Restate each of the lines below word for word and drop every picture.

═════ Records shown ═════

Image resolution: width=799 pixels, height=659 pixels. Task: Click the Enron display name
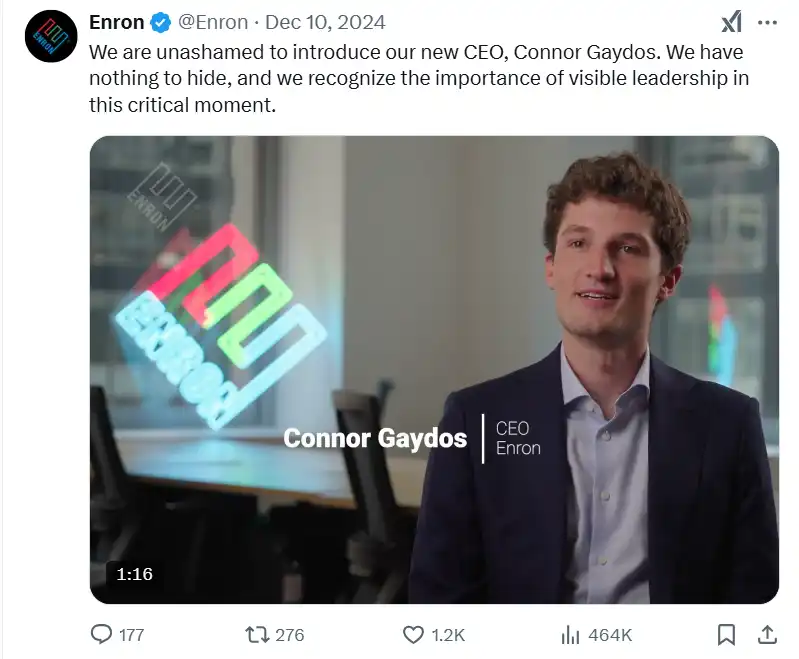pyautogui.click(x=116, y=23)
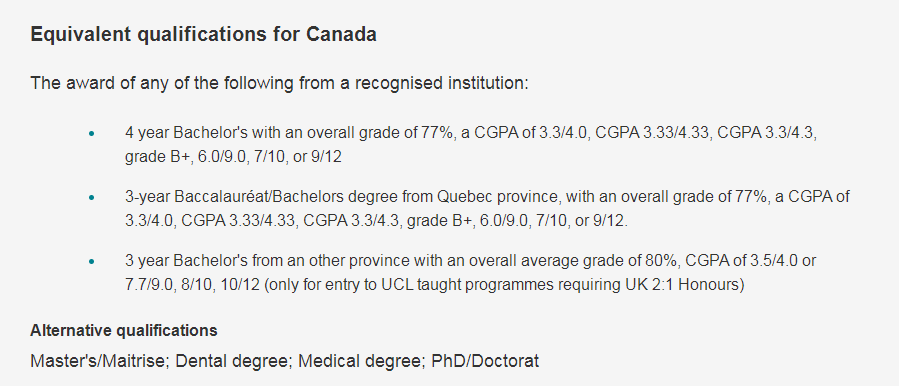Click the 'Alternative qualifications' subheading

124,331

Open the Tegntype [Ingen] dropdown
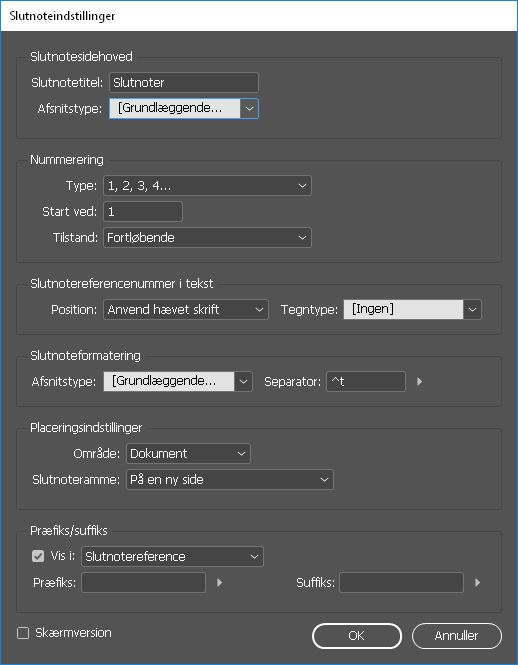[x=412, y=310]
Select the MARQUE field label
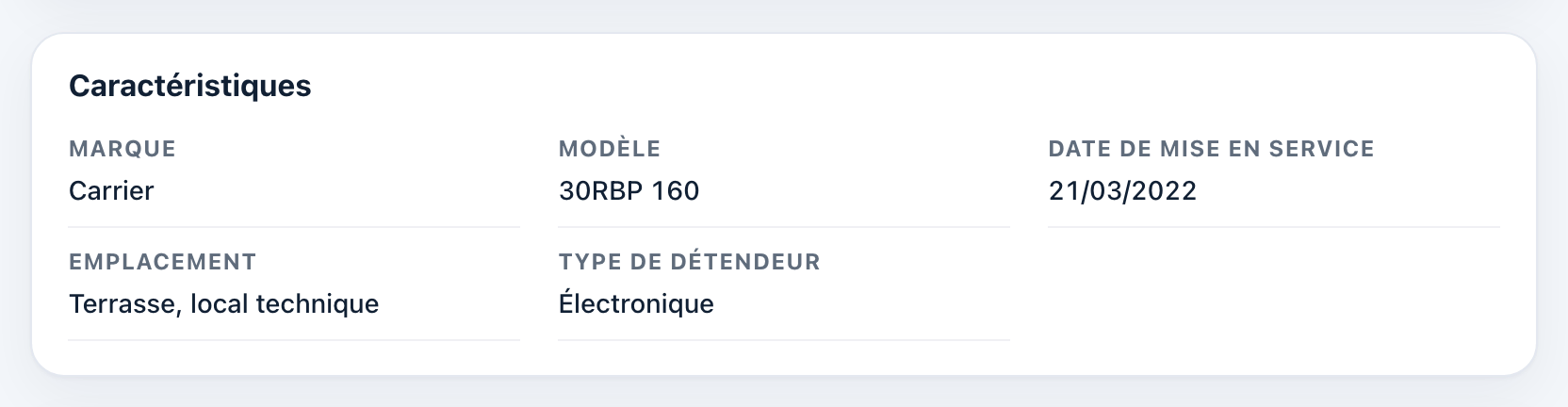The width and height of the screenshot is (1568, 407). (122, 149)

═════

:: Response ::
Image resolution: width=799 pixels, height=659 pixels. Task: Click the Enron display name
pyautogui.click(x=116, y=23)
Click the 'Alternative qualifications' subheading

124,331

Open the Tegntype [Ingen] dropdown
[x=412, y=310]
Select the MARQUE field label
The width and height of the screenshot is (1568, 407). (122, 149)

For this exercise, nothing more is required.